If you want to post some screenshots back that show the tool settings (form plus Job Details) and the dataset collection itself plus the included datasets in the history (will be hidden by default) we might be able to help more from that info, too.
The final option is to see if you can reproduce this behavior at a public Galaxy server (usegalaxy.org, usegalaxy.eu, usegalaxy.org.au). A collection with at least two paired-end elements would be enough. That would allow you to generate a share link to the history and allow for a quicker review – plus if the result is different (BAMs are not empty) – is another way to narrow down what might be going wrong.
I’ve tried reproducing your issue with three different versions of minimap2 (going back as far as version 2.12, but all of them worked just fine for me with a collection of 2 PE sequenced samples.
So I doubt this is a problem with the tool, but rather a problem with the collection structure as @jennaj guessed already.
Are you sure each PE dataset in the collection contains the fw and rv reads of one sample?
Thank you both for the feedback. I am trying on the public server today to see if the problem arises there. I suspect the problem is specific to my setup.
I agree, the problem is not specific to a version of minimap2, or minimap2 itself (BWA has the same issue for me). The issue arises when >1 alignments are executed at one time.
As I described above, when fastq files (e.g. SampleA_F1 and R1, SampleB_F1 and R1) were uploaded as a “list-of-pairs”, Only SampleB generated alignment data, while SampleA was empty. Not only are there no alignments for SampleA but, the stdout and stderr are empty as well.
To troubleshoot, I instead selected “paired” for the collection type, and uploaded each set individually (so SampleA is one collection and SampleB is another collection). If I wait for the minimap2 job on SampleA to finish prior to staring another minimap2 job, then both alignments work. But, if I start a minimap2 job for SampleB while minimap2 for SampleA is running, then SampleB generates an empty bam file and SampleA works.
Could it have something to do with the reference sequence? Can 2 jobs utilize the same reference sequence file at the same time?
This should work fine, in general. With minimap2, specifically, and also with BWA-MEM (if you are using a fasta genome from your history), both jobs will build separate index structures for the reference, which can require lots of memory.
So one potential issue could be that your setup tries to run both jobs on the same machine and that machine does not have enough memory for both. Maybe one of the two gets killed without writing anything to stdout/stderr. Pure speculation though since I don’t know anything about your setup.
Anyway, the place to look for more information would be at the level of Galaxy then, not at the tool level. You may want to look in Galaxy’s log, or in the terminal from which you run Galaxy if you’re not redirecting to a log file.
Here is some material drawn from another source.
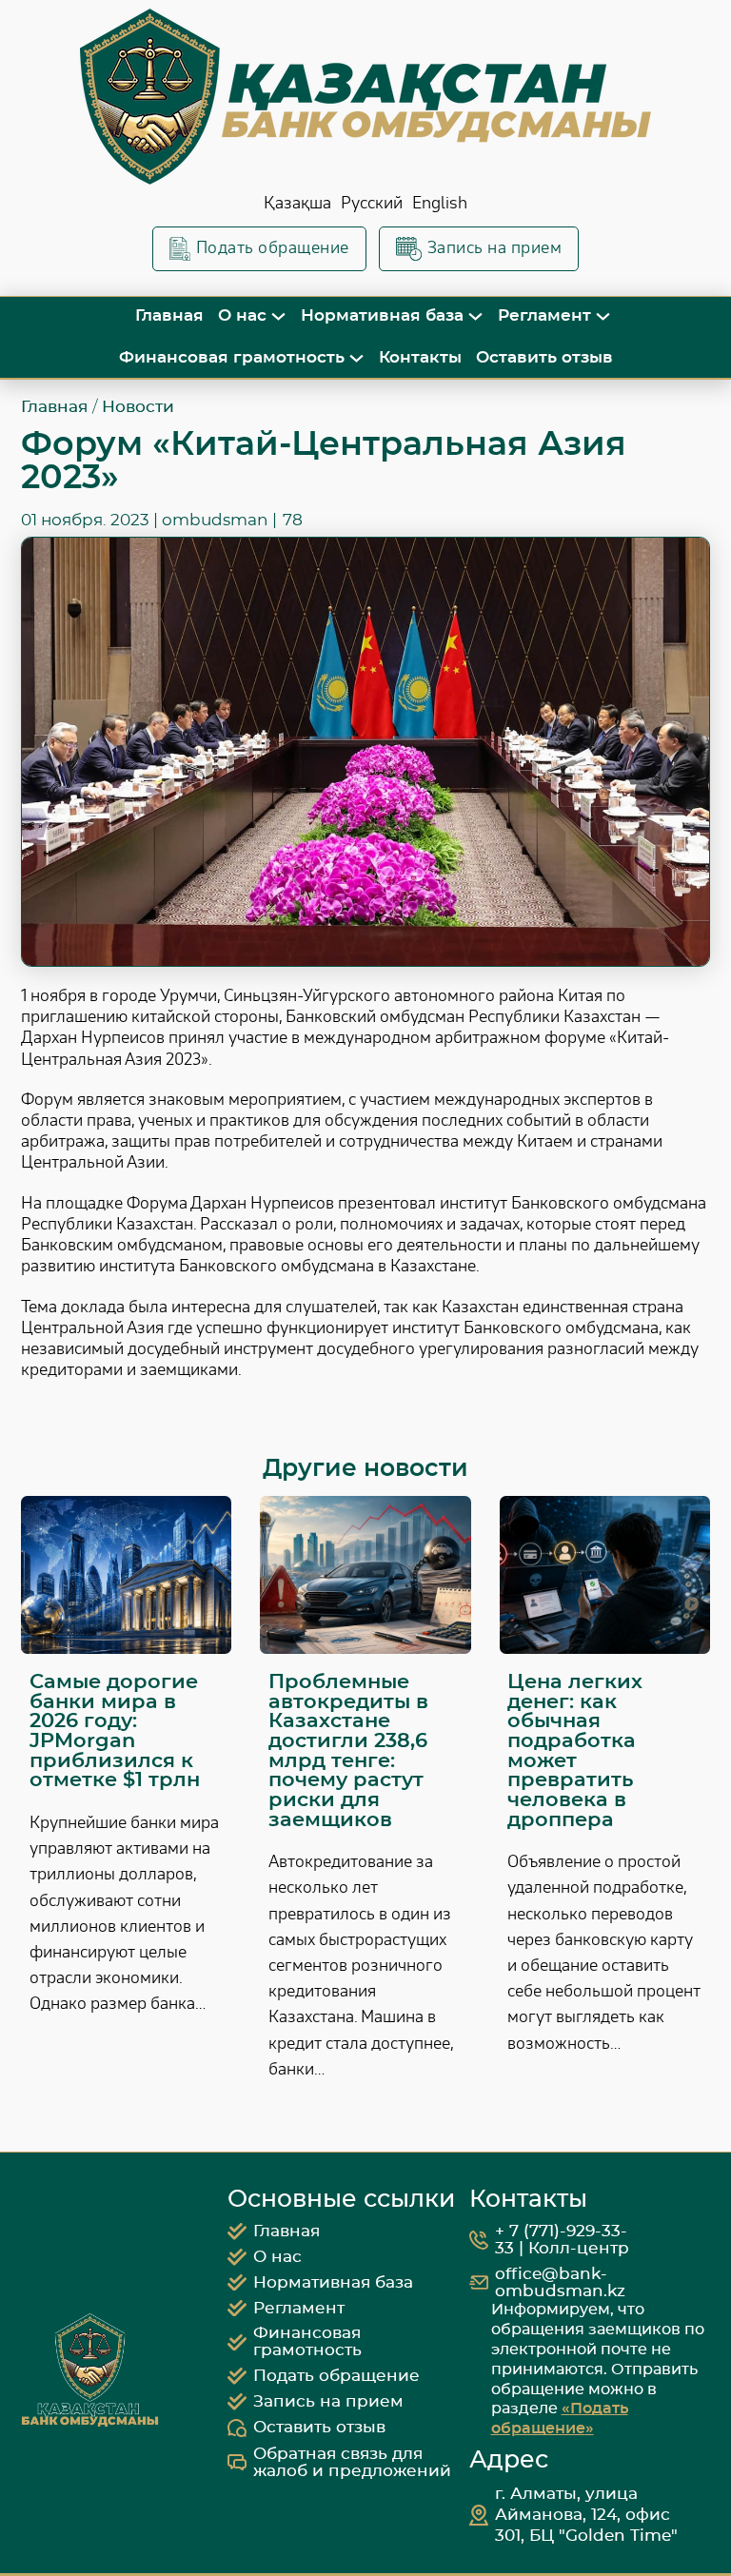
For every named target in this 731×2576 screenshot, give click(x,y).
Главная (169, 315)
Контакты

Mapping collections worked correctly on public galaxy…
I am using a built-in reference sequence. Do you know how much memory I need? (my virtualbox uses 20 of the 32 GB on my PC). Is there anything I should look for in the terminal? Where is the log file stored?
I think it is a memory issue. I dropped the allocated memory to my virtualbox from 20 to 10 GB and, instead of 1 alignment working, both failed. If anyone knows a way to decrease minimap memory usage, please let me know.
-INUM Load at most NUM target bases into RAM for indexing [4G]. If there are more than NUM bases in target.fa , minimap2 needs to read query.fa multiple times to map it against each batch of target sequences. NUM may be ending with k/K/m/M/g/G. NB: mapping quality is incorrect given a multi-part index.
Sounds like it is what you’re looking for with the caveat mentioned in that last sentence.